この傾きのまま運動や生活を続けることにより、同じ箇所に負荷が加わり続け痛みを出してしまうのです。そして症状が改善された後も、この重心バランスの問題が解決されていなければ、再び同じ場所に負担がかかり再発してしまうのです。
再発を防ぐための5つのポイント
1. 距骨の位置を正常に保つ
足首の捻挫を予防し、距骨の位置を正常に保つことが重要です。特に、過去に捻挫の経験がある方は、足首の可動域を確認し、必要に応じて距骨の調整を行うことをおすすめします。
2. 筋肉と関節の連動性を高める
後脛骨筋だけでなく、下肢全体の筋肉バランスを整えることが重要です。特に以下の点を意識しましょう
ストレッチとトレーニング
- ふくらはぎ全体のストレッチ
- 足部内在筋のトレーニング
- バランスを取りながらの片足立ち練習
- タオルギャザー運動による足部筋力強化
これらを通じて、筋肉と関節が連動して動ける体づくりを目指します。
3. 重心バランスを整える
バランスが大切ということはみなさん十分ご存知かと思いますが、どのように バランスを崩していて、どのように改善していけばいいのかを的確に知ることが大切なのです。

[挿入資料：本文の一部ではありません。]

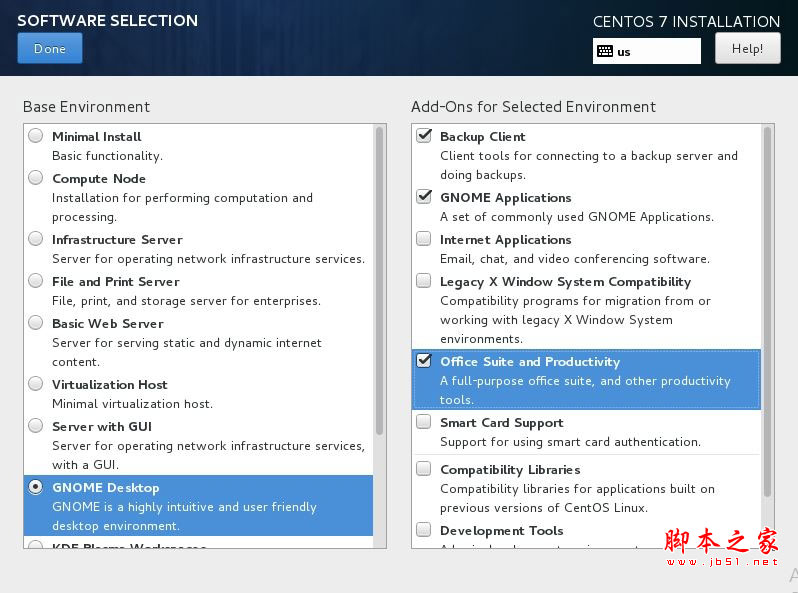This screenshot has width=798, height=593.
Task: Toggle Office Suite and Productivity checkbox
Action: 424,361
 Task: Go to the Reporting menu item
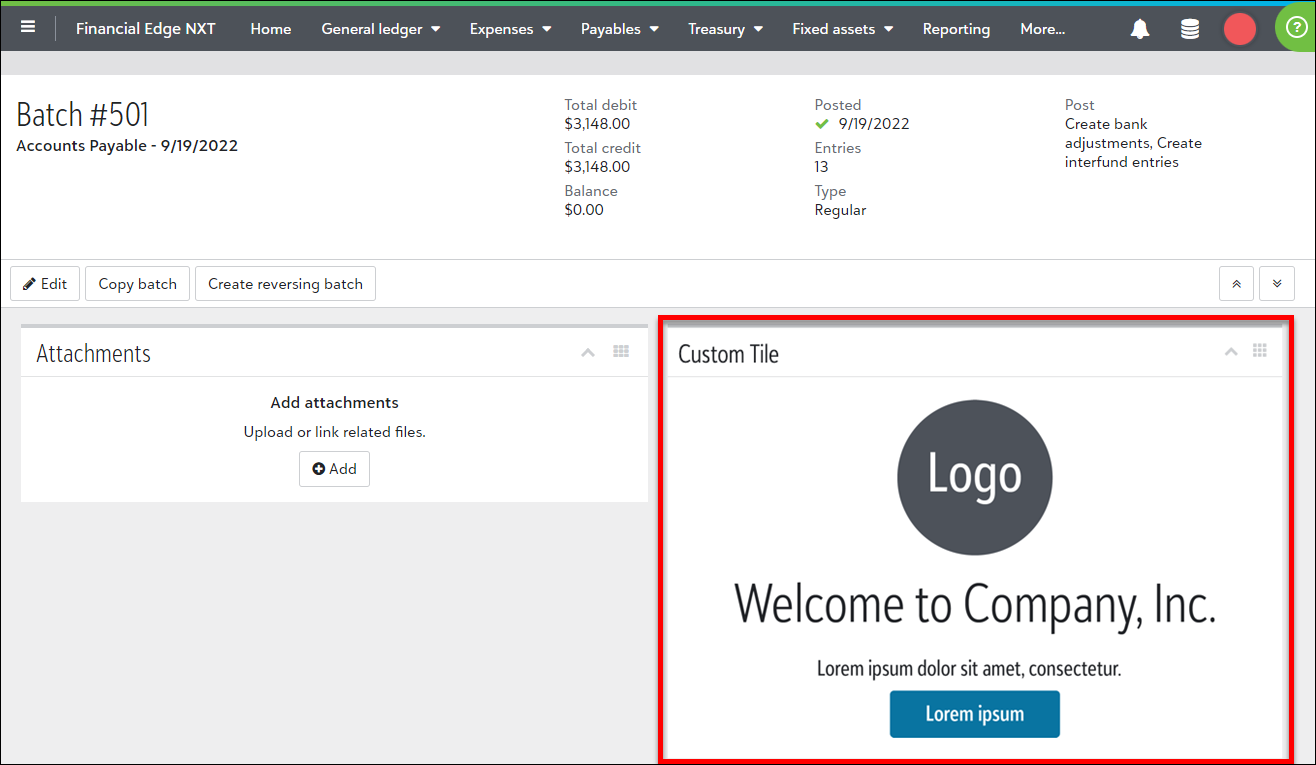[x=956, y=29]
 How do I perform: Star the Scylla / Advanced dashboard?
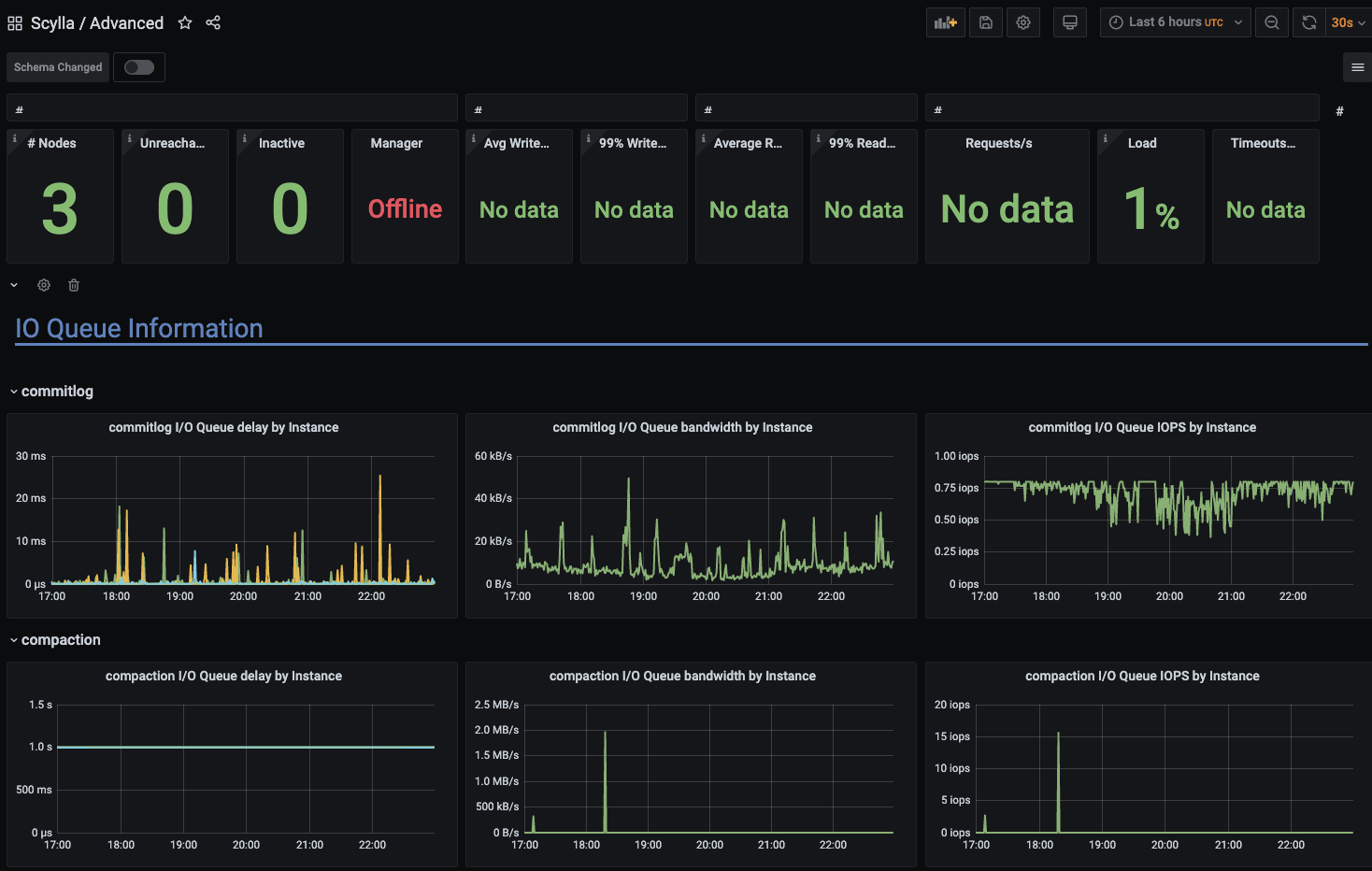point(185,22)
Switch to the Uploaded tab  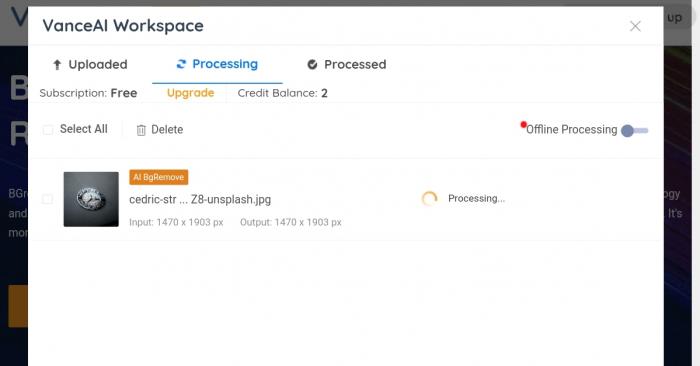tap(90, 65)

当院の重心バランス整体では、体全体のバランスを評価し、どこに偏りがあるのかを明らかにします。そして、その偏りを整えることで、足の内側に過剰な負荷がかからない体づくりを行います。
日常生活での意識
- 立っている時の重心位置の確認
- 座っている時の姿勢の見直し
- 歩行時の体重移動の改善
4. 段階的な運動復帰を心がける
痛みが軽減されたからといって、急激に運動量を元に戻すことは再発のリスクを高めます。以下のような段階的なアプローチが重要です。
運動復帰のステップ
- 痛みのない範囲での軽い動き
- 徐々に負荷を上げていく
- ジャンプや着地の練習を慎重に行う
- ボールを蹴る動作は最終段階で
焦らず計画的に進めることで、試合にも出場できるようになった患者様が多数いらっしゃいます。
5. 定期的な身体のメンテナンス
症状が改善された後も、定期的に身体全体のバランスをチェックすることが再発予防には欠かせません。

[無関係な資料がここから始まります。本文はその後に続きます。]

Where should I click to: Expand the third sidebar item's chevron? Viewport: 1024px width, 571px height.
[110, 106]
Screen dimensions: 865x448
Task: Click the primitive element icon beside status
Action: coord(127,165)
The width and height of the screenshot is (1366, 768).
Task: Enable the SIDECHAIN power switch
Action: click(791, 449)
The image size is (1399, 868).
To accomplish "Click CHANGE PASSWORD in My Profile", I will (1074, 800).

当院では、施術後のサポートも充実しており、自宅で簡単に出来るセルフケアや栄養指導などにも力をいれております。施術効果をさらに促進させ、再発しない健康な身体を取り戻しましょう。
少しでも違和感を感じたら、早めに対処することで重症化を防ぐことができます。
まとめ
有痛性外脛骨の再発予防は、痛みのある局所的な治療だけでなく、距骨の位置、筋肉と関節の連動性、重心バランスという3つの根本的な原因に対するアプローチが不可欠です。
「安静しかない」「固定して様子を見るしかない」と言われて悩んでいる方、インソールを使用しても変化がない方、どこに行ってもなかなか改善されず本当にいい整骨院を探している方は、ぜひ当院にお越しください。

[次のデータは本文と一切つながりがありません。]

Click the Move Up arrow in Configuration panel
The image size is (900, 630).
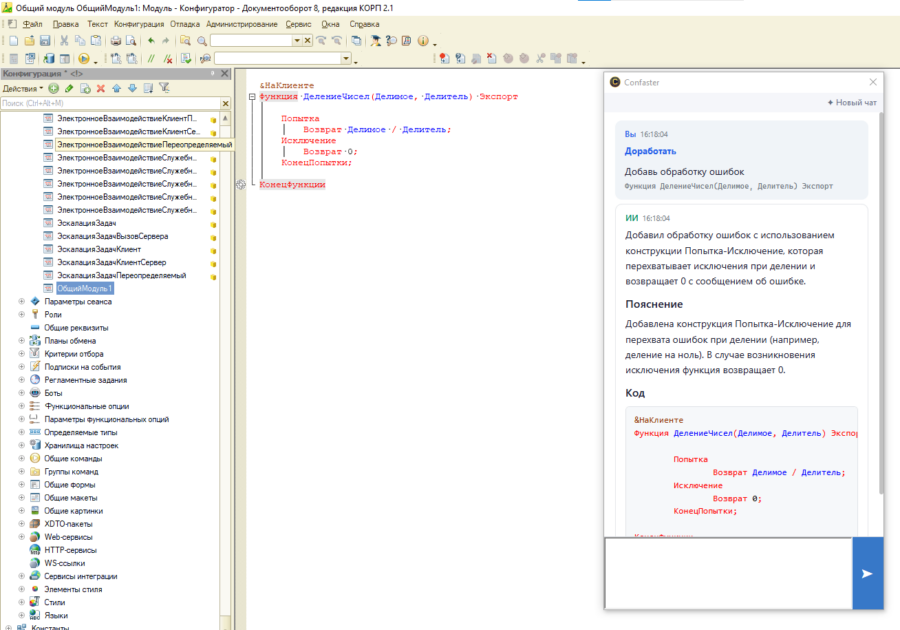[116, 88]
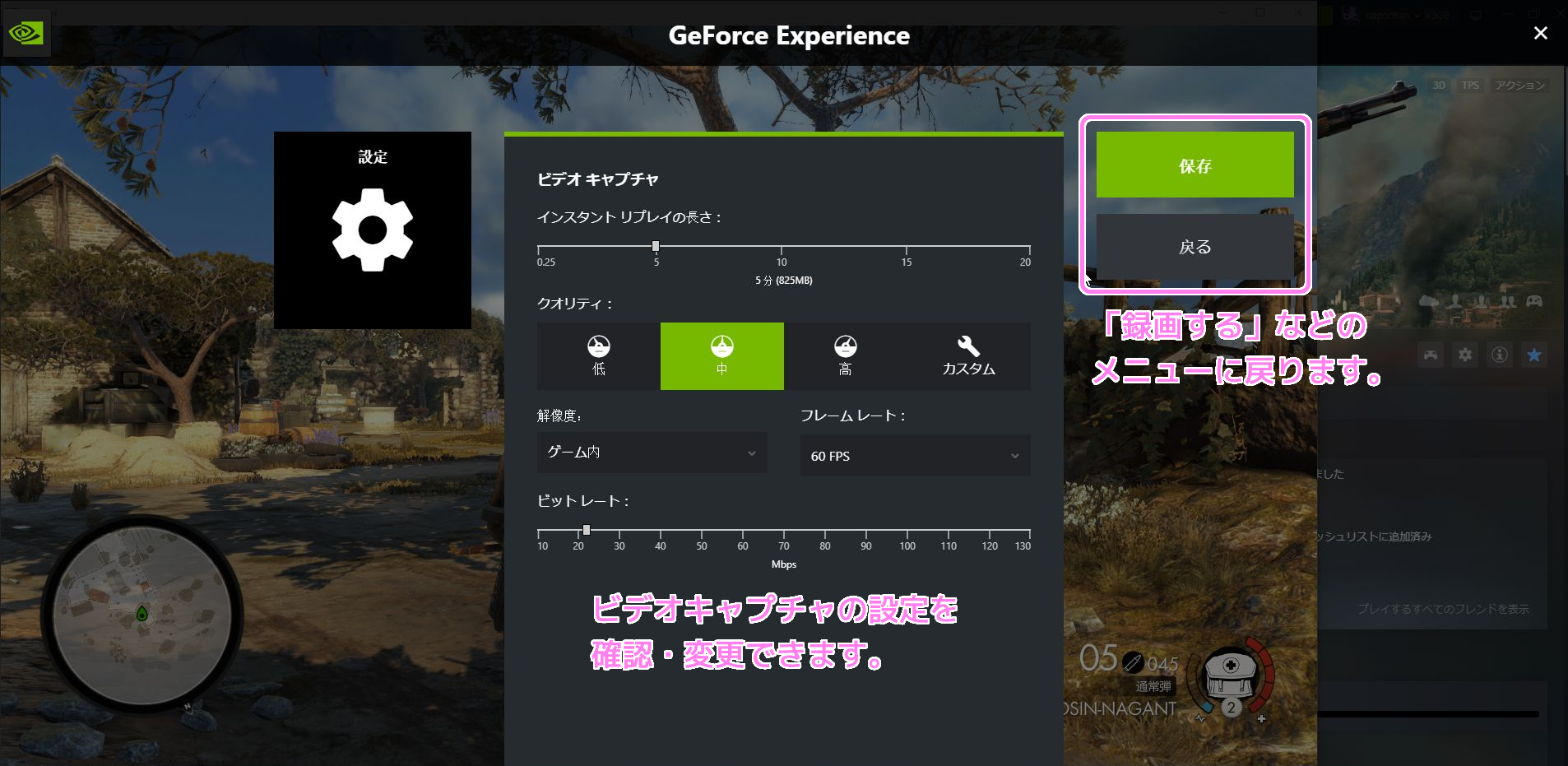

痛みなく体を動かすことができる喜び、そしてあなたが今後目標にしていきたいことに対して当院が全力でサポートさせていただきます。再発予防は一朝一夕にできるものではありませんが、正しい知識と継続的な取り組みにより、必ず健康で活動的な生活を取り戻すことができます。
症状が改善された後も、定期的な身体メンテナンス、適切なセルフケア、専門家による継続的な評価を通じて、スポーツや日常生活を安心して楽しめる身体を維持していきましょう。